On April 28, Martin Hobbs boarded a bus chartered by the Heart of Illinois chapter of the Sierra Club. After an overnight bus ride, he arrived in Washington D.C. in time for a quick lunch before he marched down Pennsylvania. After two-and-a-half hours of marching, he boarded the chartered bus for another overnight ride, arriving back in Peoria on Sunday morning so he could return to his job as a science teacher at East Peoria High School the next day.

It is fair to assume that most working people in the United States would not consider a long march sandwiched between two overnight bus rides to be their idea of a relaxing break from the workplace. But Hobbs considers his participation in the People’s Climate March to be a weekend well spent.

“A lot of people have asked if I would do it again, and I’d do it tomorrow, if there was another one,” said Hobbs. “It was physically taxing because of those long bus rides and because they had record high temperatures in Washington Saturday.

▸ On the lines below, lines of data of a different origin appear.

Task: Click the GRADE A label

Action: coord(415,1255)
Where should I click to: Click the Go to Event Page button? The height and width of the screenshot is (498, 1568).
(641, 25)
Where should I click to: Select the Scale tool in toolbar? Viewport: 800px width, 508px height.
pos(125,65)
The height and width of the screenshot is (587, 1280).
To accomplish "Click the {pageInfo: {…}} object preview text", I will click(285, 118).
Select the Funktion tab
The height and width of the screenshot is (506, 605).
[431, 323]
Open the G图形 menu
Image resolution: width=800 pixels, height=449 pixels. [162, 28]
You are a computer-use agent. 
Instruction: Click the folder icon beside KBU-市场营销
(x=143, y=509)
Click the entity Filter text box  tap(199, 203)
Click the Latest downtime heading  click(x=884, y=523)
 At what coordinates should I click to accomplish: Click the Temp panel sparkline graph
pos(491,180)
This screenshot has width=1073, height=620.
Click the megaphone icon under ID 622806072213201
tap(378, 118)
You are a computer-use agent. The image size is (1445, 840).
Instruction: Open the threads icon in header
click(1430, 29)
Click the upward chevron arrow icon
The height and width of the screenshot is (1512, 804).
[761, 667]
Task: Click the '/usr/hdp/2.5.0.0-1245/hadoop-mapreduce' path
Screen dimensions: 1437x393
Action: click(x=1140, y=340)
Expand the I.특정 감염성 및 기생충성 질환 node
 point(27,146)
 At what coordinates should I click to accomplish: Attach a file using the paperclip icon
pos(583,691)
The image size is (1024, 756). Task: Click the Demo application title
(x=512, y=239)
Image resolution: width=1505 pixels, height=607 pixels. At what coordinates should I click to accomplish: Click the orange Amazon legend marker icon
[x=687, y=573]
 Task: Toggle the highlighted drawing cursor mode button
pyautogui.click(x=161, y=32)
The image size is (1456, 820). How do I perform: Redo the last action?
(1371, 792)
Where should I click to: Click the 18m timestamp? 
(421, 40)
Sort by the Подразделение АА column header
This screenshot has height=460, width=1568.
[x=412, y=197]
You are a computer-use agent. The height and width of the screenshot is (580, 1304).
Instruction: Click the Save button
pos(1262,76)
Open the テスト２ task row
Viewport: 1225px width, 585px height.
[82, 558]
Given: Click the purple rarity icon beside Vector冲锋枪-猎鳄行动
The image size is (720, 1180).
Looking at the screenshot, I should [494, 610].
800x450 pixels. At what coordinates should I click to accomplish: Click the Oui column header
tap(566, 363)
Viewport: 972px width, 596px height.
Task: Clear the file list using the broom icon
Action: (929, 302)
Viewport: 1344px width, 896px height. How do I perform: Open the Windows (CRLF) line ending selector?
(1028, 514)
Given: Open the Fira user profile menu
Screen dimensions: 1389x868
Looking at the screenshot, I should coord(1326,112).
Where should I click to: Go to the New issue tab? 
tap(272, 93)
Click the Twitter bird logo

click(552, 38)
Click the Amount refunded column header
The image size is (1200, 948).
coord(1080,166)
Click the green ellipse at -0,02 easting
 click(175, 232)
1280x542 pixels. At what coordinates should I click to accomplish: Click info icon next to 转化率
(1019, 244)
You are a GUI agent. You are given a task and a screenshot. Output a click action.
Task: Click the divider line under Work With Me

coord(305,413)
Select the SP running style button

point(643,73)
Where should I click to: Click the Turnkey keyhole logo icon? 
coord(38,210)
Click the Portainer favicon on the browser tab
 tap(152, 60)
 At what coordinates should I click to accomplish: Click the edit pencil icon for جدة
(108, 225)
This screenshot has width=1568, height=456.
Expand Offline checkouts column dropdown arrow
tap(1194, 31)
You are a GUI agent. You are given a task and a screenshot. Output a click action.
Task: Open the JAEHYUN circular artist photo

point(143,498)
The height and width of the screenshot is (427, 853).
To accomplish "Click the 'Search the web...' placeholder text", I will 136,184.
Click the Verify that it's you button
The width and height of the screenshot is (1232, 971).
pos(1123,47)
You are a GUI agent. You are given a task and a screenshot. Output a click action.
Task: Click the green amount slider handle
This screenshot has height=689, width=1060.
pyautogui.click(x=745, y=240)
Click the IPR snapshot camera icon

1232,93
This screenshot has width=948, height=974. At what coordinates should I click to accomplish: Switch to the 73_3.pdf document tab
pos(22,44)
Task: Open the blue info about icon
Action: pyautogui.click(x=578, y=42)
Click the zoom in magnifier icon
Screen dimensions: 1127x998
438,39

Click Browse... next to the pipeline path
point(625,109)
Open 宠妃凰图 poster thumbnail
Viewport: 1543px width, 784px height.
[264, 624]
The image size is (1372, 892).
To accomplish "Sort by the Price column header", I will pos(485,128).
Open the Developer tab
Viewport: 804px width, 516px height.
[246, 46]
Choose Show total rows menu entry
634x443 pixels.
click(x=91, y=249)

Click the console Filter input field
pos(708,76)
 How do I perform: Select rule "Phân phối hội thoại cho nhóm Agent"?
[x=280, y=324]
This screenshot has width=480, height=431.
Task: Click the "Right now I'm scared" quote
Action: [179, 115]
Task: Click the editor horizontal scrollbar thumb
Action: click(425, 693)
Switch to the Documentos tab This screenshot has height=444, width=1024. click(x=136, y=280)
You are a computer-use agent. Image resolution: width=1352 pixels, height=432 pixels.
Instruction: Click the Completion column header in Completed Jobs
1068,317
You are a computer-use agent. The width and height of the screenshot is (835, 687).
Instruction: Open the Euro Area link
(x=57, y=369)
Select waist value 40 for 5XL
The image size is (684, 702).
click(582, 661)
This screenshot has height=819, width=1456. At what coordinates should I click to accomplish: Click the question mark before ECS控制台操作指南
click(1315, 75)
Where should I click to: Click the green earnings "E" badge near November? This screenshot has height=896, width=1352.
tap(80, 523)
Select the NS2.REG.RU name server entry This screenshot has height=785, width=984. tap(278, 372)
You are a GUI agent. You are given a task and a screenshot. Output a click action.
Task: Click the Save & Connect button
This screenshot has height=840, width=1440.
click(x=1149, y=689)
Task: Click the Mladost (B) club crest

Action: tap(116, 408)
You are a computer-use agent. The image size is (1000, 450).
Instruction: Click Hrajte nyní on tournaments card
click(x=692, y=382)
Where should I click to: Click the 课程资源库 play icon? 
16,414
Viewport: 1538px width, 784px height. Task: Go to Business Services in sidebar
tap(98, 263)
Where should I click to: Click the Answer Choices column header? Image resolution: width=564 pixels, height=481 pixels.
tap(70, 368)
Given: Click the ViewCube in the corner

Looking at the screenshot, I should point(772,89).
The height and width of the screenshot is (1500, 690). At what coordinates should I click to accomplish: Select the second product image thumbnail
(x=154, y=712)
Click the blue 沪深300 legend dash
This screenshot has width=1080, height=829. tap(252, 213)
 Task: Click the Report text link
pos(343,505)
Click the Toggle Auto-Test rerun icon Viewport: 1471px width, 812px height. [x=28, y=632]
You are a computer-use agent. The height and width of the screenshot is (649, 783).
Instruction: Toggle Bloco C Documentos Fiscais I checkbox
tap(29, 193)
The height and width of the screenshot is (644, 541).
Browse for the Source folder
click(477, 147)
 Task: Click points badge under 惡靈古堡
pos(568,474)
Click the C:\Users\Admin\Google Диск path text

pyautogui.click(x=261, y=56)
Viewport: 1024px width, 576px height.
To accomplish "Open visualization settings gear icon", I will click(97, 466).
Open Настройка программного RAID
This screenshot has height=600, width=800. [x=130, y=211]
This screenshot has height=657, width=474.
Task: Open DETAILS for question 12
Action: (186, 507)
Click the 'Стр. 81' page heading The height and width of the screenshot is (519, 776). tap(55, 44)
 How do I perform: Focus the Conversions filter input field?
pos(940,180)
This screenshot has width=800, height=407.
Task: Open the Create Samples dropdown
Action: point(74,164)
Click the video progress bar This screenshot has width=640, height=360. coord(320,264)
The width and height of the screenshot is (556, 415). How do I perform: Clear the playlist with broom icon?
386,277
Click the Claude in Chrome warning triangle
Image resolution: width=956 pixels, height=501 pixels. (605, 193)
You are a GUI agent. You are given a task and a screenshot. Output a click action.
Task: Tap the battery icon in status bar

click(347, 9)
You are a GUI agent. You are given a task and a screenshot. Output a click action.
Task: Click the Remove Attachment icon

It was an exhausting walk because of the heat and humidity, but it was certainly worth it if we were able to make any difference, and educate people who don’t believe in the science of climate change.”

Hobbs was one of an estimated 200,000 people from dozens of environmental groups, Native American nations, faith communities, community organizations, schools, and labor groups who joined the large-scale activist event designed to advocate global action against climate change. A broad spectrum of American society was represented in the ranks of the marchers.  In addition to the Washington D.C. event, satellite marches took place in cities across the country.

“It was a bipartisan group,” said Hobbs. There were Republicans who favored environmental action, there were Democrats, and I’m sure there were independents. The march was ethnically diverse, and it was religiously diverse. I saw Christians of many different denominations, I saw Muslims, I saw Jews, I saw agnostics, and I saw atheists.”

Prominent marchers included former U.S. vice president Al Gore and actor Leonardo DiCaprio. The People’s Climate Movement was in overall charge of organizing the event, the fourth annual day of activism. This year’s march was the first in which Hobbs has participated.

“I felt this march was especially important because we have the most to lose, and the most steps backward to potentially take regarding climate change. I’m concerned, and a lot of the people around the country are concerned, about the potential removal of a lot of the Environmental Protection Agency’s policies, climate agreements, and clean energy plans. Those changes would have a direct impact on our climate.”

A rally followed the march, during which participants sang, chanted, and listened to guest speakers discuss issues like the importance of reducing greenhouse gas emissions and of reducing energy consumption.

“Human activity is largely responsible for the changes in climate that we’re experiencing,” said Hobbs. “That isn’t a political position, and it’s not a religious position. It’s common sense, with scientific data to back it up. One of the posters I saw on the march that really struck home with me said ‘There is No Planet B.’ This is the only planet we have, and we have to do what we can to protect it.”